Macron’s Attack on Workers
The first weeks of Emmanuel Macron’s labor reforms have brought a wave of layoffs across France.

French President Emmanuel Macron speaks at a press conference on June 29, 2017 in Berlin. (Michele Tantussi / Getty Images)
It’s been a rough start to the new year for the French job market. On January 9, Groupe PSA, Europe’s second largest automaker, announced plans to cut 2,200 jobs across the country. Shortly thereafter, Carrefour announced it would be slashing 2,400 posts while clothing retailer Pimkie aims to eliminate 200. The announcements are a reminder that President Emmanuel Macron just completed the most sweeping labor law reforms in a generation.
After the union-backed protest movement fizzled out last fall, employers have begun to take advantage of the new rules: PSA secured more than half its job cuts through a measure that loosens legal restrictions on layoffs, and Pimkie aims to follow suit. On a smaller scale, newspaper Le Figaro aims to cut more than forty posts under the new buyout procedure. The cuts are especially striking at Paris-based Groupe PSA, which makes Peugeot and Citroën cars and just purchased Opel from General Motors last year for €2.2 billion. 2017 saw record sales for the company for the fourth straight year as well as historically high profit margins. As a disgruntled PSA metalworker in suburban Paris told Le Monde, “the better things are, the more they cut staff.”
Labor in Retreat
Labor reform has been a key achievement of Macron’s first year, succeeding where a string of predecessors failed.

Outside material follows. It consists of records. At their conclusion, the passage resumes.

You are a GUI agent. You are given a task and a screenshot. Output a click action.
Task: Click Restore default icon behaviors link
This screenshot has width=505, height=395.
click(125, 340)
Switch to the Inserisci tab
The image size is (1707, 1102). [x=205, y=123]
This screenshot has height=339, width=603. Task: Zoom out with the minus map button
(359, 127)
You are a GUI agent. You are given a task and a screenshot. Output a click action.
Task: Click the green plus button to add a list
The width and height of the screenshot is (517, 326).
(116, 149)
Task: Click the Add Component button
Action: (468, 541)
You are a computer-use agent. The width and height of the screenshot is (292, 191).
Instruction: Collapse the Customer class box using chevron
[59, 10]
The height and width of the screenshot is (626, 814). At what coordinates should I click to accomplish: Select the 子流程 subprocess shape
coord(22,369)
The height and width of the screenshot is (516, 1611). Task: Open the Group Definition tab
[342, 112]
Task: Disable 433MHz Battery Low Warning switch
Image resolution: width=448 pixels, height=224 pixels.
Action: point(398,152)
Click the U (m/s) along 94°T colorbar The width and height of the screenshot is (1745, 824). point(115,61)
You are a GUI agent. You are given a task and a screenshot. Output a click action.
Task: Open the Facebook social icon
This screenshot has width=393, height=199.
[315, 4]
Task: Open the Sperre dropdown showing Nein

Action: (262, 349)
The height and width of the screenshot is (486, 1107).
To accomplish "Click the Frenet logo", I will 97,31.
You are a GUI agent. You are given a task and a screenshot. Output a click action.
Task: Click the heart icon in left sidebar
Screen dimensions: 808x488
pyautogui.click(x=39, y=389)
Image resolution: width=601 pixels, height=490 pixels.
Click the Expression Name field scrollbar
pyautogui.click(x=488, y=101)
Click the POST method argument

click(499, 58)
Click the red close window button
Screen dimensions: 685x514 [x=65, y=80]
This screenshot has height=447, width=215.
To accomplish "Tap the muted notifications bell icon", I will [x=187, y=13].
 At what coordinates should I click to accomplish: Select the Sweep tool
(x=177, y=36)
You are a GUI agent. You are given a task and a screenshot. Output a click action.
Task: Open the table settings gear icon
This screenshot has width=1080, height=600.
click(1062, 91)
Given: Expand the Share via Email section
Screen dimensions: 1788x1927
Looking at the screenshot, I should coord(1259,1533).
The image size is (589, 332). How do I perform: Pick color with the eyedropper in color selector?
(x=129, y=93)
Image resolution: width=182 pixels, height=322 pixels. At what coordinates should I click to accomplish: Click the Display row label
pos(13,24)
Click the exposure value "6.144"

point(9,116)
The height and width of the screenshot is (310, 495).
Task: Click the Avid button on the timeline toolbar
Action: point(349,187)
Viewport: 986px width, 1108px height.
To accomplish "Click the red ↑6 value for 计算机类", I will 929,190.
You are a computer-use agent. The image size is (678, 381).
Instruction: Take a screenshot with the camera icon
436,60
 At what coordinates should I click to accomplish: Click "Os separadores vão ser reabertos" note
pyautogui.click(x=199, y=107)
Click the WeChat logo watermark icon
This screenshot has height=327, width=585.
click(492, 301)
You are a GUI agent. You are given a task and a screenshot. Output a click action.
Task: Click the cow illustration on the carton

The new president had the advantage of a super majority in the National Assembly but nevertheless chose to pursue the reforms by executive order, thereby curtailing parliamentary debate and the possibility of unwelcome amendments. These circumstances all but required any successful opposition to come from the streets. Only massive disruption would have forced the government to relent.